## What needs to be done
Examine each line of the data, and copy the ones containing "size".

-- Supplied material follows --

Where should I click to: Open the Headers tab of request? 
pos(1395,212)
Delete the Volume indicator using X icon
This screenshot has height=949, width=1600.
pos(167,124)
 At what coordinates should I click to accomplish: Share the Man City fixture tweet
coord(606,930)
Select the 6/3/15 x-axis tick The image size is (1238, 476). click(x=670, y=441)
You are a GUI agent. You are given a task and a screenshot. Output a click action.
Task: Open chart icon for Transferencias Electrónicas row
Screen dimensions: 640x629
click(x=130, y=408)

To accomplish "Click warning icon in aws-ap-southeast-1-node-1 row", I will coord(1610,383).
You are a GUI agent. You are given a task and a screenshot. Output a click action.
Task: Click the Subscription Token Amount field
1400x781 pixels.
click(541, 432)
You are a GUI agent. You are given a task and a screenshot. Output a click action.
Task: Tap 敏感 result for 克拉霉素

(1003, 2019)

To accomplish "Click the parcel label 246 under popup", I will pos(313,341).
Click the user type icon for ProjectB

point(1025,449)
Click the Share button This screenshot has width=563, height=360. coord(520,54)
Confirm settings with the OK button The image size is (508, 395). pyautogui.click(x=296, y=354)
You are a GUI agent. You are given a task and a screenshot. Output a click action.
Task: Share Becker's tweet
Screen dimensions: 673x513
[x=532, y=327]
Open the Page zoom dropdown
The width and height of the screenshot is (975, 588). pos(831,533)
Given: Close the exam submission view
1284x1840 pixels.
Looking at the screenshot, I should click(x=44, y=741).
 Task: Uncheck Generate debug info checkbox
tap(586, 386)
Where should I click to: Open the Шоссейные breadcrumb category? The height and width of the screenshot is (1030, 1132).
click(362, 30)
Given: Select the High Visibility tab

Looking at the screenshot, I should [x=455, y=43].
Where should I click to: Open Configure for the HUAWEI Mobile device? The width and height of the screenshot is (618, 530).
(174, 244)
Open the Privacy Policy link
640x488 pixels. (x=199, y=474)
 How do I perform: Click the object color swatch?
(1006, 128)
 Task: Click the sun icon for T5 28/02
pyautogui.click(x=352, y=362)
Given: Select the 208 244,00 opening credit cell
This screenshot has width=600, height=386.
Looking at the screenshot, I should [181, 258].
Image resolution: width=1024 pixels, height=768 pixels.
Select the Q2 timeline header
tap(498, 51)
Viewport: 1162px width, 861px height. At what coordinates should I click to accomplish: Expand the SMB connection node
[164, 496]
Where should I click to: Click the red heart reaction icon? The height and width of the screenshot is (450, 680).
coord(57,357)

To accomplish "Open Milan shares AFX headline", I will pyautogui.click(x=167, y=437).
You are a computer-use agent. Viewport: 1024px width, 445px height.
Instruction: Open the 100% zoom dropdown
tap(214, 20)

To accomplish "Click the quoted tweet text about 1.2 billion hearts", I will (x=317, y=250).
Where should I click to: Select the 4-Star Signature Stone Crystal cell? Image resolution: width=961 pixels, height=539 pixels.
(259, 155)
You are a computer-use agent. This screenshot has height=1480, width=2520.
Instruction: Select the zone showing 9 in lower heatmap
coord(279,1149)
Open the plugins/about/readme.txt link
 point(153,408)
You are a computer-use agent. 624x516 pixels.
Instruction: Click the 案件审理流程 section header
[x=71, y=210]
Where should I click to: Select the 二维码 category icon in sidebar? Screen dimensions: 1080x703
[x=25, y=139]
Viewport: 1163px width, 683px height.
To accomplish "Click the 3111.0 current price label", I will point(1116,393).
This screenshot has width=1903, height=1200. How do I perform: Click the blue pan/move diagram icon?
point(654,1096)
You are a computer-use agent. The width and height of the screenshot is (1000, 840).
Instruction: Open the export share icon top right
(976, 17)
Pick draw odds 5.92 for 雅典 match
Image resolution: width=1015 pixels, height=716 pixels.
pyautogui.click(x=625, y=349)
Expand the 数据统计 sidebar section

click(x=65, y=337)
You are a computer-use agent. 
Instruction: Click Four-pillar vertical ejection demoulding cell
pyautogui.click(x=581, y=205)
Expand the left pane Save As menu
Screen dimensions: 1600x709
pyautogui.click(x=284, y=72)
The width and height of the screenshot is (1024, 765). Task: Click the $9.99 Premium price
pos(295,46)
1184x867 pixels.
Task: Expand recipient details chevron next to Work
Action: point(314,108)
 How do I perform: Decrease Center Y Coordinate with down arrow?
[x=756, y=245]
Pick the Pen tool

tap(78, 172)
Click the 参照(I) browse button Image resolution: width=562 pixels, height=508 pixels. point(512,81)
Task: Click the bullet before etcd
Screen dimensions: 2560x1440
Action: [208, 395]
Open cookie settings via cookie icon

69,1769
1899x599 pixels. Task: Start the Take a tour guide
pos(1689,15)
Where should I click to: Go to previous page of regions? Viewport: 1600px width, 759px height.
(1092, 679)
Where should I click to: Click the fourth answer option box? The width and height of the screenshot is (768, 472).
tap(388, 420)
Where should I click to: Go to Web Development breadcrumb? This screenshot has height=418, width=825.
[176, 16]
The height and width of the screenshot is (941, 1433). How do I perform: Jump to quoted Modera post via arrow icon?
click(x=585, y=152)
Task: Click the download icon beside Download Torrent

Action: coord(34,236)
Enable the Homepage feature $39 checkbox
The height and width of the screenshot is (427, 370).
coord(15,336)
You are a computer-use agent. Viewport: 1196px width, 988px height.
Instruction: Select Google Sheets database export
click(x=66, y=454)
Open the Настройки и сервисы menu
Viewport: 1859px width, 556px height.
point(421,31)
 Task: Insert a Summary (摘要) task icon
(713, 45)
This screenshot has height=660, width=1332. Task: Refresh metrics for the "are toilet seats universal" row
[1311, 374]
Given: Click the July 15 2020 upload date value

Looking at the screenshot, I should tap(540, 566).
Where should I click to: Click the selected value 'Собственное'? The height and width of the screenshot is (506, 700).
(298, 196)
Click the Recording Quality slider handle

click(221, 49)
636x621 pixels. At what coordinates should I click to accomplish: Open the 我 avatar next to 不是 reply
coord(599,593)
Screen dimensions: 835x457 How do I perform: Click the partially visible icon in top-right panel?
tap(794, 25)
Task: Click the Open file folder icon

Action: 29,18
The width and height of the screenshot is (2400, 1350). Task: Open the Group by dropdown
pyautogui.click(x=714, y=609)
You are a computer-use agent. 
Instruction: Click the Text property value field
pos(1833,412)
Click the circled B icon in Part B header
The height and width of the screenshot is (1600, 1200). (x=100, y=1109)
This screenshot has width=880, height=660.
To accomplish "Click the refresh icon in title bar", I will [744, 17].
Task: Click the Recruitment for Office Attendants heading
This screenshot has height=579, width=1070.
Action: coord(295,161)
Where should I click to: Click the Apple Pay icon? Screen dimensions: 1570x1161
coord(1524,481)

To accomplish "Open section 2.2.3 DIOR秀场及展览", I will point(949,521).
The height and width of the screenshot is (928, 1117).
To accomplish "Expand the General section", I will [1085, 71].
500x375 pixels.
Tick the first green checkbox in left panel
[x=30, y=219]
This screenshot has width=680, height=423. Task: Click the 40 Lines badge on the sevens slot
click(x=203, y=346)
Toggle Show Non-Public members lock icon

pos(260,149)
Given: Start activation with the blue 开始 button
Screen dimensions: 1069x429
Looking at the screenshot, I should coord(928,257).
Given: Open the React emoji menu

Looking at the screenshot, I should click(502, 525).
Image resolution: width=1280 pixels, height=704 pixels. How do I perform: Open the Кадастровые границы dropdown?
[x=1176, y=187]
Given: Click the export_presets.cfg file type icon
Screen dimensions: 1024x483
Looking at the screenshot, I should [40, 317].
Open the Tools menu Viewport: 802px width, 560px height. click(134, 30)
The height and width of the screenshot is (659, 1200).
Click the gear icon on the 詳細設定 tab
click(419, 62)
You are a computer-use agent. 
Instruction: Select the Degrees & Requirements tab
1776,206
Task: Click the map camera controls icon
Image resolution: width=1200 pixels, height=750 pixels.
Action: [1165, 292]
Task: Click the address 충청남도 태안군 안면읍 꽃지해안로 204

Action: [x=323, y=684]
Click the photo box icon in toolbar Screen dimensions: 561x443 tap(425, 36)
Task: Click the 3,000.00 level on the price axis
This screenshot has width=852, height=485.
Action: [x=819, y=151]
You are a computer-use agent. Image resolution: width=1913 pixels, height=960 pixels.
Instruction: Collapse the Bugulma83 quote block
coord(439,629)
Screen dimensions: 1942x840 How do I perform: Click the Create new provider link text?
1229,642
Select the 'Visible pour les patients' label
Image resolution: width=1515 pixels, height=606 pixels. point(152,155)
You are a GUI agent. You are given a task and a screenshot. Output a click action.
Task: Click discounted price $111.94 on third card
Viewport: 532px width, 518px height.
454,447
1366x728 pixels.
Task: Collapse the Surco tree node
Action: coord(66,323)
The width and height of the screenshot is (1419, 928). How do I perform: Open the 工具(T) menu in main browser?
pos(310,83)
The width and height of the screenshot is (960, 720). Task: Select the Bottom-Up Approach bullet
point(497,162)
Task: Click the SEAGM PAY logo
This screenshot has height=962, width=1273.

-- Supplied material concluded --

## Written answer
Select the 6/3/15 x-axis tick The image size is (1238, 476). click(x=670, y=441)
Confirm settings with the OK button The image size is (508, 395). pyautogui.click(x=296, y=354)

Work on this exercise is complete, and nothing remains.